>> Begin PAGE EXCERPT
Children in beekeeping suits finish up work collecting honey

In 1996, Lake Country School (LCS) purchased 160 acres of land in Dunn County, Wisconsin. The beautiful site includes a farmstead, forests, fields, ravines, and ponds. We have developed an extensive trail system, thriving beehives, maple sugaring, and an apple orchard. In 2004, the Lodge was built which serves as classroom, kitchen, dining hall, living space, and dorm rooms. 

The Land School augments the Montessori classroom experiences of our students, serves as an ideal environment for summer programs, and is a valuable resource for the LCS community in developing a deep relationship with the land over an extended period of time. This relationship is cultivated through Elementary classroom visits and culminates with an Erdkinder experience for adolescents, an integral part of a full Montessori Junior High education. 

There are many ways to engage with the Land School! Find out more here.

The Lake Country Land School follows these values and principles:

  • We value the work of the hand and the land and create experiences that help children explore and discover these connections.
  • We are organic farmers and stewards of the land.
>> End PAGE EXCERPT
>> Begin MATERIAL PROVIDED
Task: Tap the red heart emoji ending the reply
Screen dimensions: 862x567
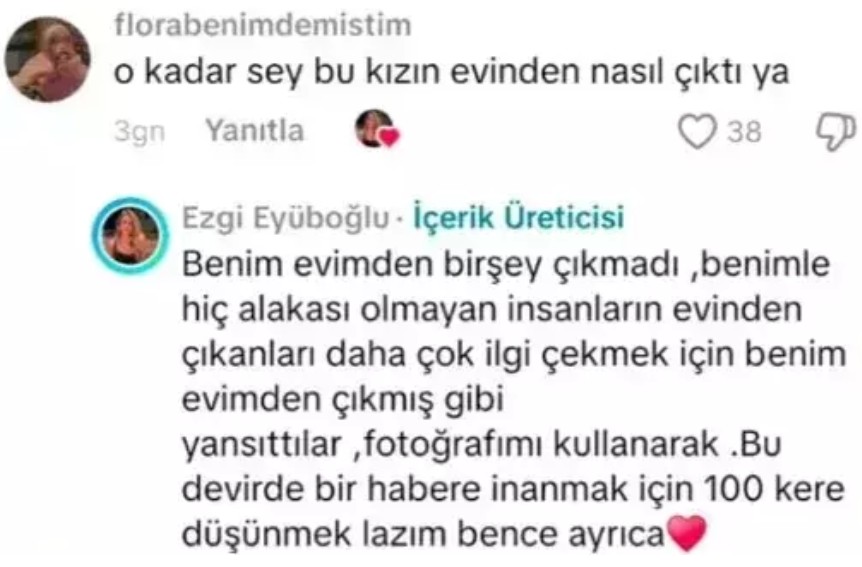Action: 685,532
>> End MATERIAL PROVIDED
### PROBLEMS TO WORK ON
[1] Name every feature that the Land School excerpt says the Dunn County site includes.
[2] Rewrite the paragraph of the Land School excerpt that begins "In 1996, Lake Country School" as a brief bulleted list that keeps its main facts.
The lines above are not required here.

### SOLUTIONS IN ORDER
[1]
- Farmstead
- Forests
- Fields
- Ravines
- Ponds

[2]
- 1996: Lake Country School (LCS) purchased 160 acres in Dunn County, Wisconsin.
- The site includes a farmstead, forests, fields, ravines, and ponds.
- Developments include an extensive trail system, thriving beehives, maple sugaring, and an apple orchard.
- 2004: the Lodge was built to serve as classroom, kitchen, dining hall, living space, and dorm rooms.